It is important to note that there are other Link Layer protocols that have been implemented by multiple network equipment vendors over the years. LLDP was defined by IEEE 802.1AB to provide a vendor-neutral specification. This is an important step, as of now cross-vendor devices could finally exchange information, and network engineers were pleased. Now it’s time to spread the information out to a broader audience.
While the inner working of LLDP is beyond the scope of this paper, the basics are quite simple. A device, be it a server, switch, router, or anything else, sends information about itself at regular intervals out of all the connected network interfaces. This information typically includes the system name, name of the interface the data was sent on, and the system management IP address.
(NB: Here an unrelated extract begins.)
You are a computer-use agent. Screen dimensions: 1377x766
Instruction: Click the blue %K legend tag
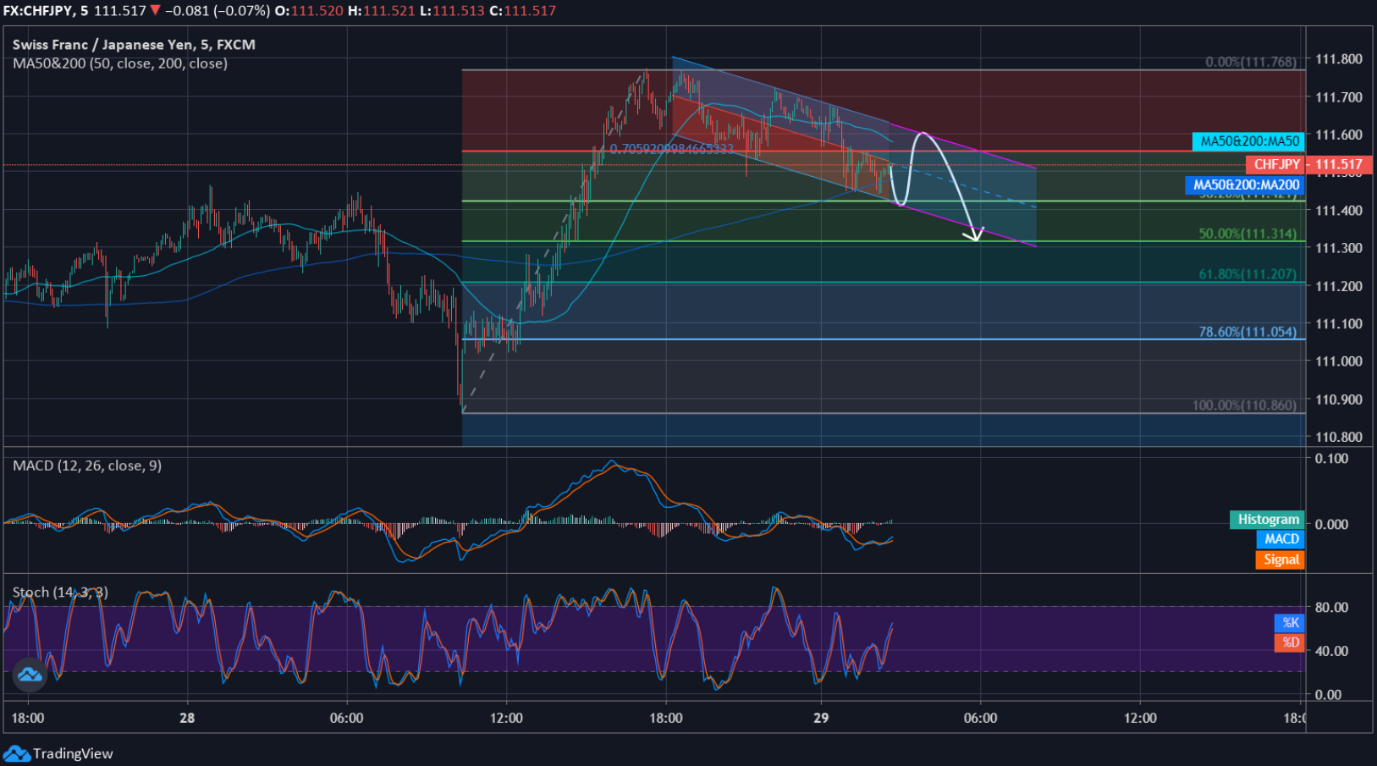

The receiving device, then collects that data, adds what interface it saw that data is coming from, and stores it for a specific amount of time. The data is only exchanged between devices directly connected over Ethernet, so you now can be certain of which neighbor is really on a specific interface.
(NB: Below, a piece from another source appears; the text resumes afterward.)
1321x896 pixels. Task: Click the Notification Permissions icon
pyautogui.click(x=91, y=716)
|Capability Codes: R||– Router,||T – Trans Bridge,|
|Device ID||S – Switch, H – Host, I – IGMP, r – Repeater|
|Local Intrfce||Capability||Platform||Port ID|
In this example, from an old Cisco switch, we have two Linux hosts connected. So if I need to disconnect the eth0 interface from rpi-1, I know that it is plugged into the local port FastEthernet 0/2 of the switch. I can also tell that rpi-2 is not another switch, as the Capability column identifies it as H, which means it is a host.
There are a few implementations of LLDP for Linux: Open-LLDP, ladvd, and lldpd. I prefer lldpd for its simplicity of configuration, it’s ability to speak other proprietary discovery protocols like Cisco Discovery Protocol, and multiple output formats of the client utility.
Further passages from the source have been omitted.